SOURCE EXTRACT:
::::::::
CH-CH-CH-CH-CHANGES 

An important reflection on my own compositions’ journey to completion, was the realisation that the quantity of music that I was bringing to completion would not contribute much insight to the discussion of when a piece of music is finished. A better approach would be to focus on the quality of the tunes I was sharing, as opposed to the quantity. Despite reducing the parts from four (acoustic, electric, small production, big production) to three (acoustic instrumental, electric instrumental, songs with vocals), opting for a nine singles over twelve EPs has proven to narrow the focus which has allowed for a more meaningful, manageable, focussed, and deeper academic dive.  

My initial aim was to use the project as catalyst to force me to release my music out into the world for all to hear. As a musician returning to academia after eight years, having a practical element to the project made a lot of sense and a portfolio of varying compositions allowed for a range of academic research potential related to the music itself - production techniques, compositional variations, lyrical themes etc. However, during the process of bringing this portfolio to completion, investigating when a piece of music is finished provided me with the opportunity to critically reflect on my creative practice and interrogate my established beliefs of when I deem a piece of music to be finished.  

As I have made apparent, my main research question has become void as I have brought my tunes to fruition. The project itself has changed substantially and so have I as person. I have chosen to briefly acknowledge this to highlight one of the greatest aspects of this project and the power (for lack of better term) that music can have; change is good because it is the quintessential component of life because change is fundamentally a process, just as we are. Change is paradoxically the one of life’s constants. Before I started this project I was waiting for the right change that would put me in the opportune position to finish the perfect portfolio, but I was missing the point. The question I had chosen for my research question was indeed a great impetus, however the following section reveals the one that allowed for me to complete this project (a static whole that is subscended by its parts that refuse to remain at rest).
::::::::
DATA LISTING:
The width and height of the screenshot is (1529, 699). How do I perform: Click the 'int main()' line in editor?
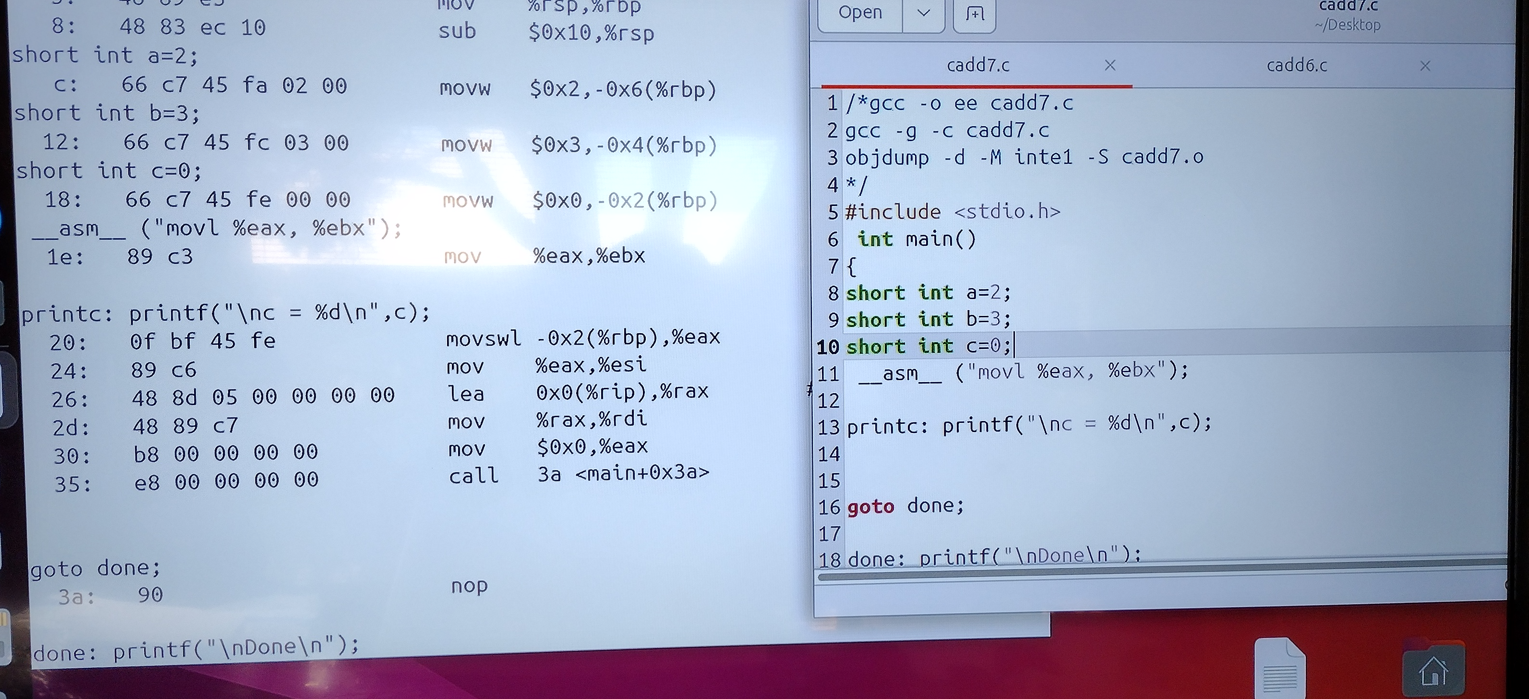tap(916, 239)
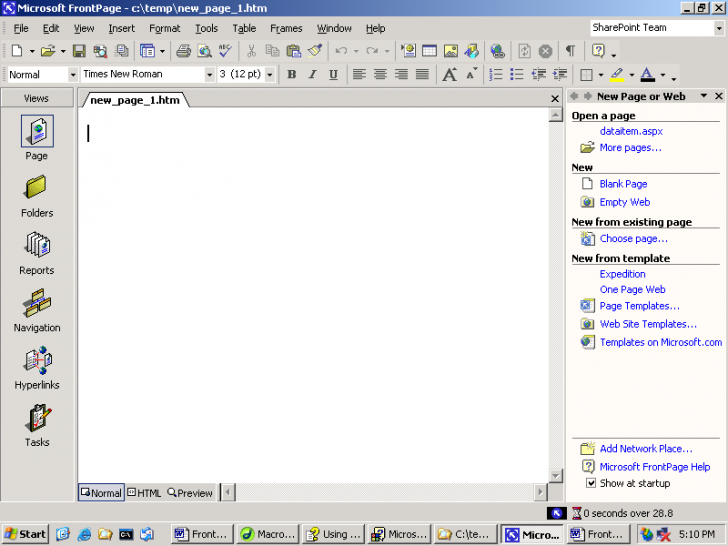Click the font color swatch button
The height and width of the screenshot is (546, 728).
click(648, 75)
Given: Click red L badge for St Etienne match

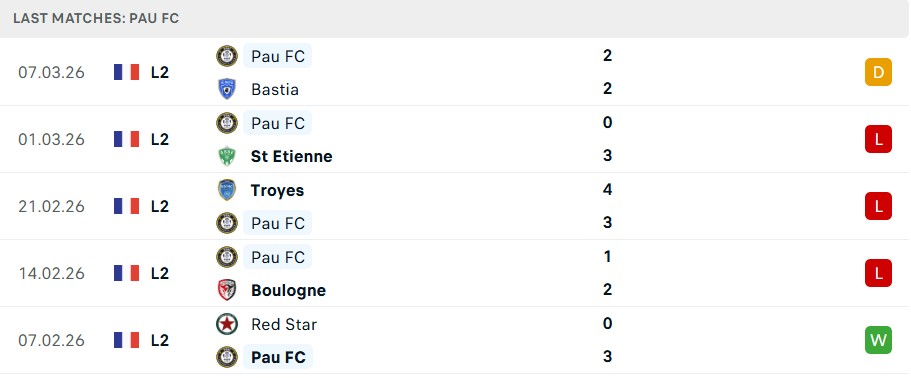Looking at the screenshot, I should pyautogui.click(x=878, y=139).
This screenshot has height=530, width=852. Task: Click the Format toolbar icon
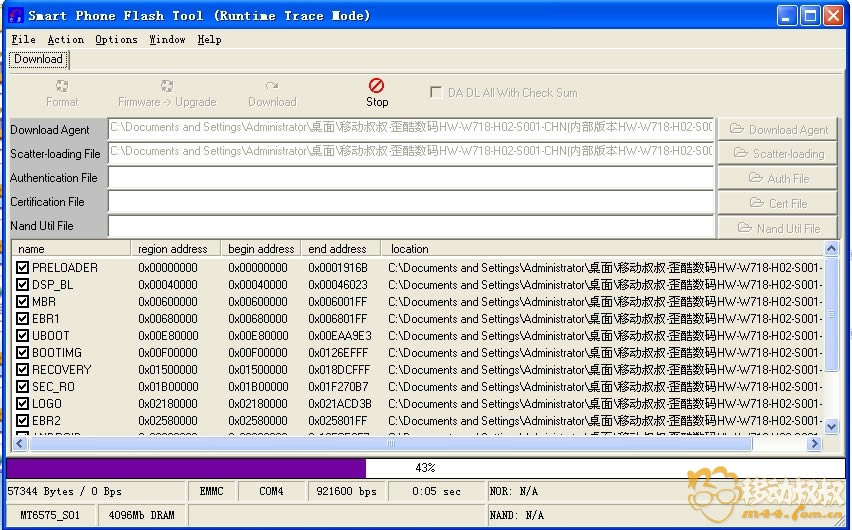(62, 86)
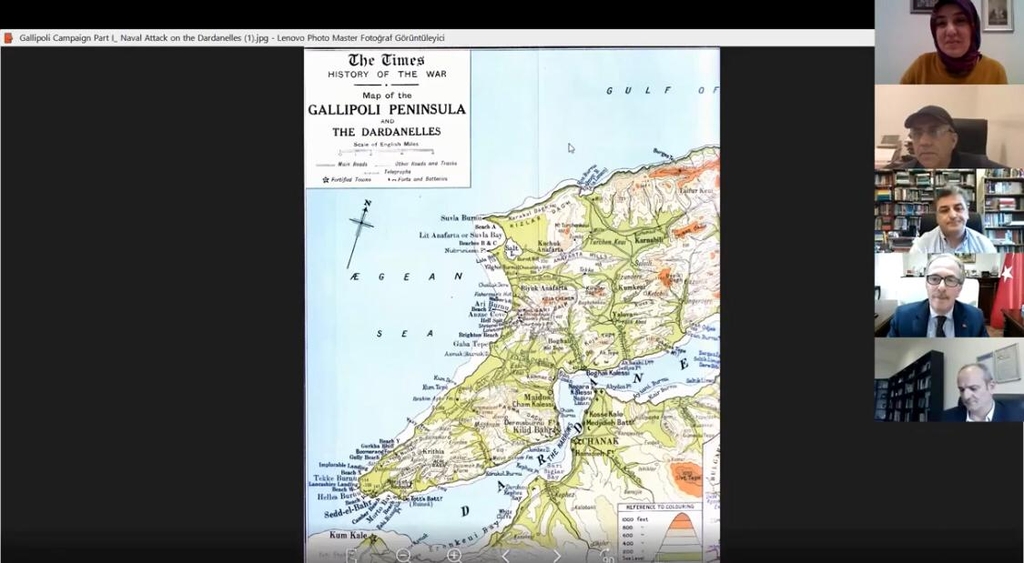Click the fit-to-window icon in bottom toolbar
The image size is (1024, 563).
[352, 555]
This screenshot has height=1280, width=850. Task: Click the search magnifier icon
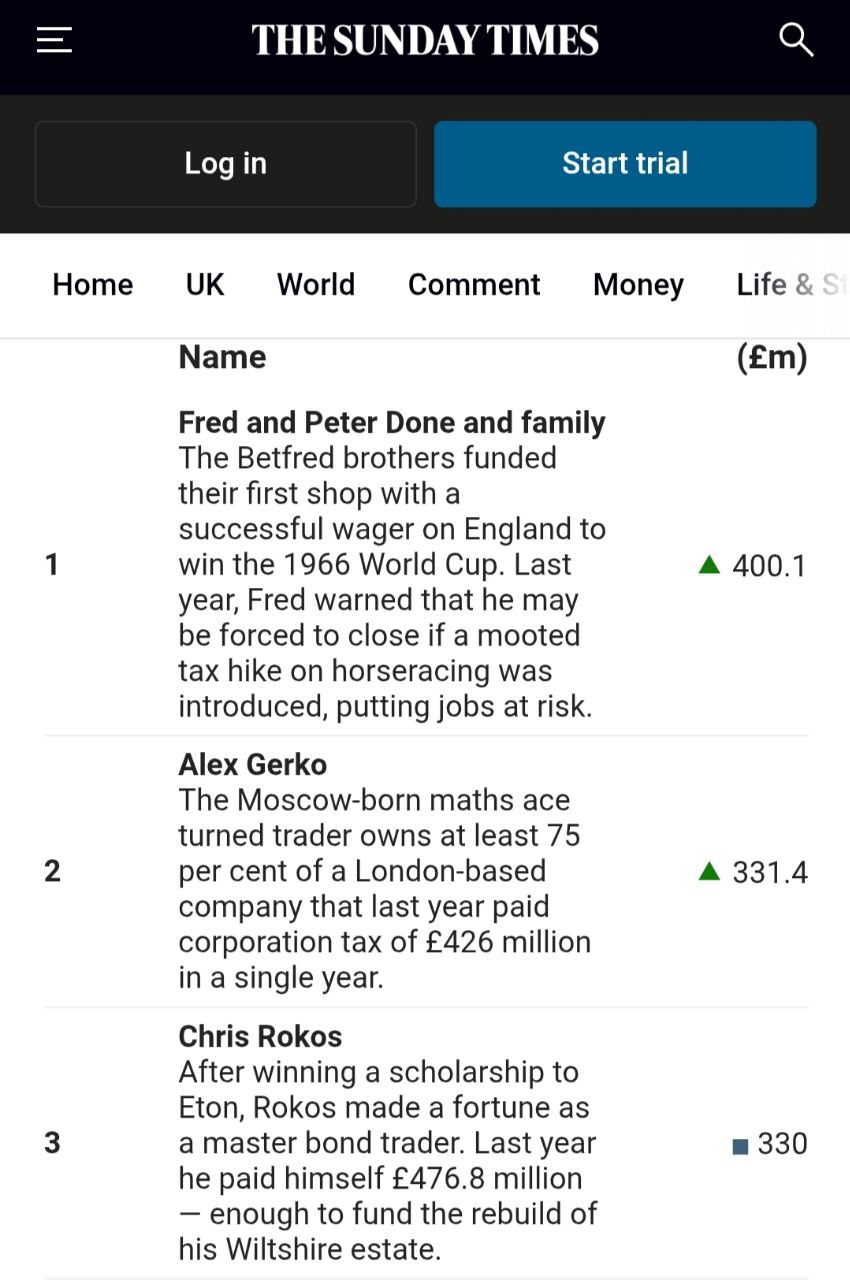796,40
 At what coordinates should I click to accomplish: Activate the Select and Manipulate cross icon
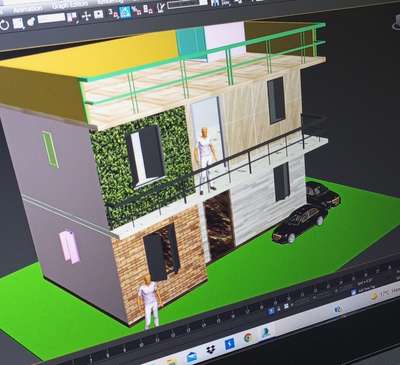pos(86,16)
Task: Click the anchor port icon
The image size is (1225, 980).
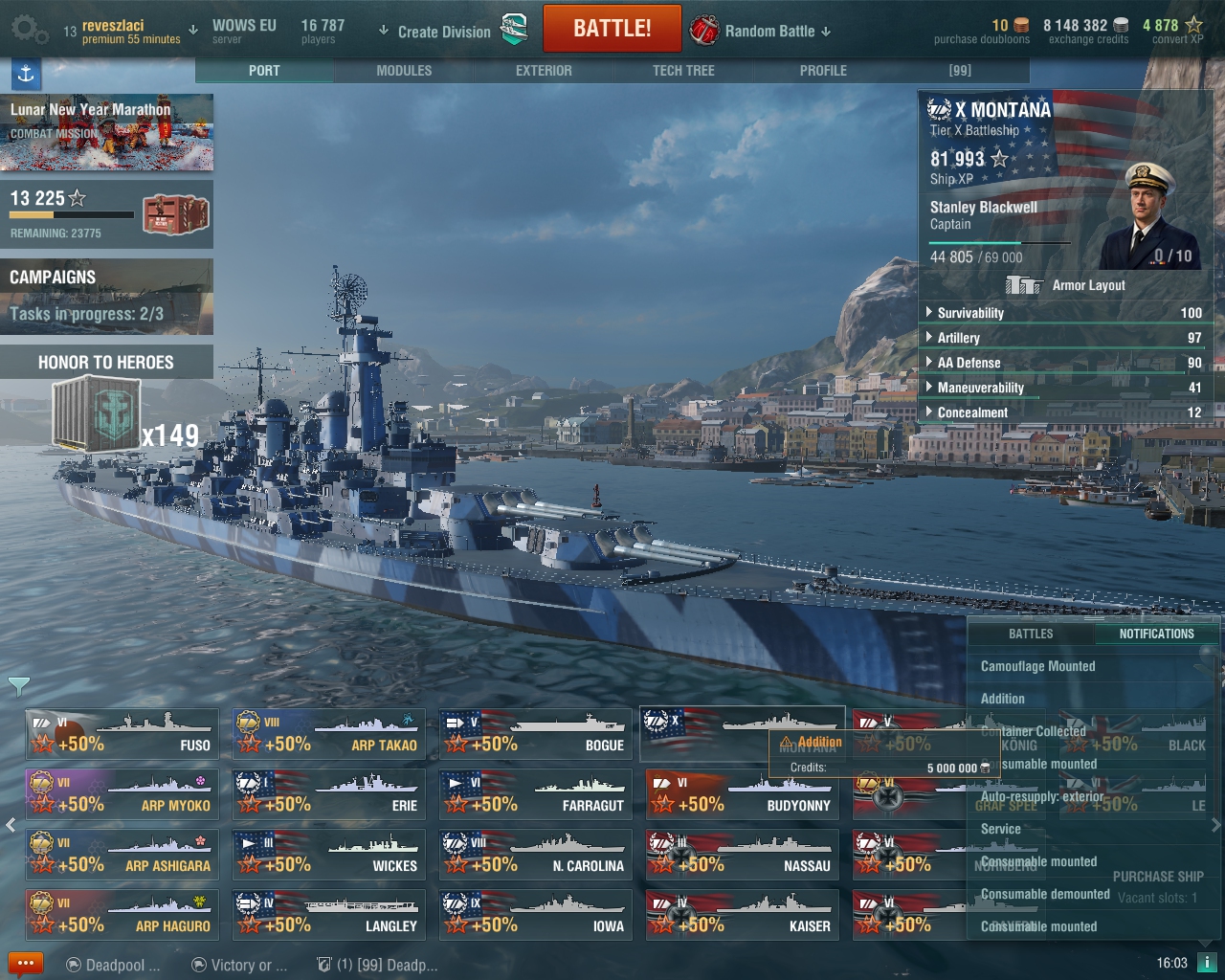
::::::::
EXERCISE:
Reproduce the passage of the essay on finishing music from "CH-CH-CH-CH-CHANGES" to "deeper academic dive.", word for word.

RESPONSE BOX:
CH-CH-CH-CH-CHANGES 

An important reflection on my own compositions’ journey to completion, was the realisation that the quantity of music that I was bringing to completion would not contribute much insight to the discussion of when a piece of music is finished. A better approach would be to focus on the quality of the tunes I was sharing, as opposed to the quantity. Despite reducing the parts from four (acoustic, electric, small production, big production) to three (acoustic instrumental, electric instrumental, songs with vocals), opting for a nine singles over twelve EPs has proven to narrow the focus which has allowed for a more meaningful, manageable, focussed, and deeper academic dive.